EXERCISE:
Keeping every word in place, write out the entries that come next.

LISTED RECORDS:
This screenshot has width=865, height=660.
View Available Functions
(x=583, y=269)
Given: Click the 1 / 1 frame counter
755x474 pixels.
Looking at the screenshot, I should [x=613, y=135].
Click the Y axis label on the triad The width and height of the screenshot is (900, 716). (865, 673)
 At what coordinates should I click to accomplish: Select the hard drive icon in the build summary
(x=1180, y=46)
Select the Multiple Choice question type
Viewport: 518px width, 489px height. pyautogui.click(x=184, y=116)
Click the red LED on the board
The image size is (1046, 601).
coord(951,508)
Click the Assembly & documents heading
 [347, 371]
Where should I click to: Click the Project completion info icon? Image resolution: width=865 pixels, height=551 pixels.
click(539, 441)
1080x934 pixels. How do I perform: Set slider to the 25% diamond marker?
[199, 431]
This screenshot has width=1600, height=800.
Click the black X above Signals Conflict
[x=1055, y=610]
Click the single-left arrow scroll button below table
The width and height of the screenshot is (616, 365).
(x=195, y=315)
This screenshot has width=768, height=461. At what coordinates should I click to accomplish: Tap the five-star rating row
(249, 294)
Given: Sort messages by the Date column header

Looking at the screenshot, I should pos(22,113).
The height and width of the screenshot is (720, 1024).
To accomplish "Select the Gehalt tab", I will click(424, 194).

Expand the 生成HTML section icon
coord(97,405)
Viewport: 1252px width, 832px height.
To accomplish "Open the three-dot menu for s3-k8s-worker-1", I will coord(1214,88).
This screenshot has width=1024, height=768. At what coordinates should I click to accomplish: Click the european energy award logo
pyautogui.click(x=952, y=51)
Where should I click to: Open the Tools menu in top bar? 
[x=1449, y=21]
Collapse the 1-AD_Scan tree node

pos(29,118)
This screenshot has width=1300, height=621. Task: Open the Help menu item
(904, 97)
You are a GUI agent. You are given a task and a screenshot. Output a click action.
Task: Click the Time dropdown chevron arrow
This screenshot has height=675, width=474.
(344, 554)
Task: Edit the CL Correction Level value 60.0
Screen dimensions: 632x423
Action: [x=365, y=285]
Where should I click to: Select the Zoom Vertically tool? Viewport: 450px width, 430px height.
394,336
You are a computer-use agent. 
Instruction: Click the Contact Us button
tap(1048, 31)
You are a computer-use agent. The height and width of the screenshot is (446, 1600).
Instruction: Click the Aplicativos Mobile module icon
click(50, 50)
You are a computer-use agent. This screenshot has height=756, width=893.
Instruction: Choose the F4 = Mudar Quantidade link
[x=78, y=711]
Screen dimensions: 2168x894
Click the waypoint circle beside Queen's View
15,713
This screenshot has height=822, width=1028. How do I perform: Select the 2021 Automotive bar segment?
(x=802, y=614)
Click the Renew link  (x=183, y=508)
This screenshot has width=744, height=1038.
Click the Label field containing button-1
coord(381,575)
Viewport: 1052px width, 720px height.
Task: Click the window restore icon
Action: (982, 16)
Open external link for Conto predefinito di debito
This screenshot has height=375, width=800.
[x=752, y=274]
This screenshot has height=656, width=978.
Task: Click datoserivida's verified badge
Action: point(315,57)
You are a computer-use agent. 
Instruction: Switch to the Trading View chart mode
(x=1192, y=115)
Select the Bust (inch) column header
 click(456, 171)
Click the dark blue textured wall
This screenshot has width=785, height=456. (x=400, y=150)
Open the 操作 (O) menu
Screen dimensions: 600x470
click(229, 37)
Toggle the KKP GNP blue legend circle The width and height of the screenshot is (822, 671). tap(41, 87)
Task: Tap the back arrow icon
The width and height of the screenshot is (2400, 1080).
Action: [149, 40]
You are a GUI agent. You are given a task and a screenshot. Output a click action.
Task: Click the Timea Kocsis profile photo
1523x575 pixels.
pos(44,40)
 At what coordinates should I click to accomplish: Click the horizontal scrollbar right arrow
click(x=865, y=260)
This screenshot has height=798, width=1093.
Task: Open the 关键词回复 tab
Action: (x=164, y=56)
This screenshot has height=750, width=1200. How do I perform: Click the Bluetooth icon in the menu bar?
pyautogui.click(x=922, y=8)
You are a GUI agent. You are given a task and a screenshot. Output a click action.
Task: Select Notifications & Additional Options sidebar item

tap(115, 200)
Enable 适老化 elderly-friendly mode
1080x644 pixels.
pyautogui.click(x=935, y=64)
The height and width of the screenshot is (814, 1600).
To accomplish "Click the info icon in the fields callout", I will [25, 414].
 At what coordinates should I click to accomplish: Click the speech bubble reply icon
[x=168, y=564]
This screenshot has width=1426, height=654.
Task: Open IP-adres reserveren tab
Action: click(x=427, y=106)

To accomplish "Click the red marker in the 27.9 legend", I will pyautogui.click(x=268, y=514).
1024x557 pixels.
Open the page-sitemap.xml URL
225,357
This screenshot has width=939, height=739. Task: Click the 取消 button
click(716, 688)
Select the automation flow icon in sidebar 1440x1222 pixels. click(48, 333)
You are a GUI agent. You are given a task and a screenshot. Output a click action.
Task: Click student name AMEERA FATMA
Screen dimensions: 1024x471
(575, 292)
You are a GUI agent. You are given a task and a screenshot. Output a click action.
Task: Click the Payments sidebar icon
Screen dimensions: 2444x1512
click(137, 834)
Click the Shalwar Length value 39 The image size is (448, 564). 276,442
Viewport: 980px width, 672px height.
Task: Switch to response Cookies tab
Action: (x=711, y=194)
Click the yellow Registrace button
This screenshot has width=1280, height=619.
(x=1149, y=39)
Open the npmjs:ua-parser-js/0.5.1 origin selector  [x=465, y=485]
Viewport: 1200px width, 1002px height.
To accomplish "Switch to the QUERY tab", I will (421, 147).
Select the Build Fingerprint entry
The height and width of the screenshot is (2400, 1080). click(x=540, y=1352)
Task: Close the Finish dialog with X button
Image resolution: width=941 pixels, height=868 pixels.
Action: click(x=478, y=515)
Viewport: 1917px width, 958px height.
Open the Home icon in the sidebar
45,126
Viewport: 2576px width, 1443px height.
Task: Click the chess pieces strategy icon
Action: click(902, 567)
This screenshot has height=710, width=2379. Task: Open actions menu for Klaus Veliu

REPLY TO THE TASK:
This screenshot has width=865, height=660.
View Available Functions
(x=583, y=269)
Given: Click the 1 / 1 frame counter
755x474 pixels.
Looking at the screenshot, I should [x=613, y=135].
Click the Y axis label on the triad The width and height of the screenshot is (900, 716). (865, 673)
 At what coordinates should I click to accomplish: Select the hard drive icon in the build summary
(x=1180, y=46)
Select the Multiple Choice question type
Viewport: 518px width, 489px height. pyautogui.click(x=184, y=116)
Click the red LED on the board
The image size is (1046, 601).
coord(951,508)
Click the Assembly & documents heading
 [347, 371]
Where should I click to: Click the Project completion info icon? Image resolution: width=865 pixels, height=551 pixels.
click(539, 441)
1080x934 pixels. How do I perform: Set slider to the 25% diamond marker?
[199, 431]
This screenshot has width=1600, height=800.
Click the black X above Signals Conflict
[x=1055, y=610]
Click the single-left arrow scroll button below table
The width and height of the screenshot is (616, 365).
(x=195, y=315)
This screenshot has width=768, height=461. At what coordinates should I click to accomplish: Tap the five-star rating row
(249, 294)
Given: Sort messages by the Date column header

Looking at the screenshot, I should pos(22,113).
The height and width of the screenshot is (720, 1024).
To accomplish "Select the Gehalt tab", I will click(424, 194).

Expand the 生成HTML section icon
coord(97,405)
Viewport: 1252px width, 832px height.
To accomplish "Open the three-dot menu for s3-k8s-worker-1", I will coord(1214,88).
This screenshot has width=1024, height=768. At what coordinates should I click to accomplish: Click the european energy award logo
pyautogui.click(x=952, y=51)
Where should I click to: Open the Tools menu in top bar? 
[x=1449, y=21]
Collapse the 1-AD_Scan tree node

pos(29,118)
This screenshot has width=1300, height=621. Task: Open the Help menu item
(904, 97)
You are a GUI agent. You are given a task and a screenshot. Output a click action.
Task: Click the Time dropdown chevron arrow
This screenshot has height=675, width=474.
(344, 554)
Task: Edit the CL Correction Level value 60.0
Screen dimensions: 632x423
Action: [x=365, y=285]
Where should I click to: Select the Zoom Vertically tool? Viewport: 450px width, 430px height.
394,336
You are a computer-use agent. 
Instruction: Click the Contact Us button
tap(1048, 31)
You are a computer-use agent. The height and width of the screenshot is (446, 1600).
Instruction: Click the Aplicativos Mobile module icon
click(50, 50)
You are a computer-use agent. This screenshot has height=756, width=893.
Instruction: Choose the F4 = Mudar Quantidade link
[x=78, y=711]
Screen dimensions: 2168x894
Click the waypoint circle beside Queen's View
15,713
This screenshot has height=822, width=1028. How do I perform: Select the 2021 Automotive bar segment?
(x=802, y=614)
Click the Renew link  (x=183, y=508)
This screenshot has width=744, height=1038.
Click the Label field containing button-1
coord(381,575)
Viewport: 1052px width, 720px height.
Task: Click the window restore icon
Action: (982, 16)
Open external link for Conto predefinito di debito
This screenshot has height=375, width=800.
[x=752, y=274]
This screenshot has height=656, width=978.
Task: Click datoserivida's verified badge
Action: point(315,57)
You are a computer-use agent. 
Instruction: Switch to the Trading View chart mode
(x=1192, y=115)
Select the Bust (inch) column header
 click(456, 171)
Click the dark blue textured wall
This screenshot has width=785, height=456. (x=400, y=150)
Open the 操作 (O) menu
Screen dimensions: 600x470
click(229, 37)
Toggle the KKP GNP blue legend circle The width and height of the screenshot is (822, 671). tap(41, 87)
Task: Tap the back arrow icon
The width and height of the screenshot is (2400, 1080).
Action: [149, 40]
You are a GUI agent. You are given a task and a screenshot. Output a click action.
Task: Click the Timea Kocsis profile photo
1523x575 pixels.
pos(44,40)
 At what coordinates should I click to accomplish: Click the horizontal scrollbar right arrow
click(x=865, y=260)
This screenshot has height=798, width=1093.
Task: Open the 关键词回复 tab
Action: (x=164, y=56)
This screenshot has height=750, width=1200. How do I perform: Click the Bluetooth icon in the menu bar?
pyautogui.click(x=922, y=8)
You are a GUI agent. You are given a task and a screenshot. Output a click action.
Task: Select Notifications & Additional Options sidebar item

tap(115, 200)
Enable 适老化 elderly-friendly mode
1080x644 pixels.
pyautogui.click(x=935, y=64)
The height and width of the screenshot is (814, 1600).
To accomplish "Click the info icon in the fields callout", I will [25, 414].
 At what coordinates should I click to accomplish: Click the speech bubble reply icon
[x=168, y=564]
This screenshot has width=1426, height=654.
Task: Open IP-adres reserveren tab
Action: click(x=427, y=106)

To accomplish "Click the red marker in the 27.9 legend", I will pyautogui.click(x=268, y=514).
1024x557 pixels.
Open the page-sitemap.xml URL
225,357
This screenshot has width=939, height=739. Task: Click the 取消 button
click(716, 688)
Select the automation flow icon in sidebar 1440x1222 pixels. click(48, 333)
You are a GUI agent. You are given a task and a screenshot. Output a click action.
Task: Click student name AMEERA FATMA
Screen dimensions: 1024x471
(575, 292)
You are a GUI agent. You are given a task and a screenshot. Output a click action.
Task: Click the Payments sidebar icon
Screen dimensions: 2444x1512
click(137, 834)
Click the Shalwar Length value 39 The image size is (448, 564). 276,442
Viewport: 980px width, 672px height.
Task: Switch to response Cookies tab
Action: (x=711, y=194)
Click the yellow Registrace button
This screenshot has width=1280, height=619.
(x=1149, y=39)
Open the npmjs:ua-parser-js/0.5.1 origin selector  [x=465, y=485]
Viewport: 1200px width, 1002px height.
To accomplish "Switch to the QUERY tab", I will (421, 147).
Select the Build Fingerprint entry
The height and width of the screenshot is (2400, 1080). click(x=540, y=1352)
Task: Close the Finish dialog with X button
Image resolution: width=941 pixels, height=868 pixels.
Action: click(x=478, y=515)
Viewport: 1917px width, 958px height.
Open the Home icon in the sidebar
45,126
Viewport: 2576px width, 1443px height.
Task: Click the chess pieces strategy icon
Action: click(902, 567)
This screenshot has height=710, width=2379. Task: Open actions menu for Klaus Veliu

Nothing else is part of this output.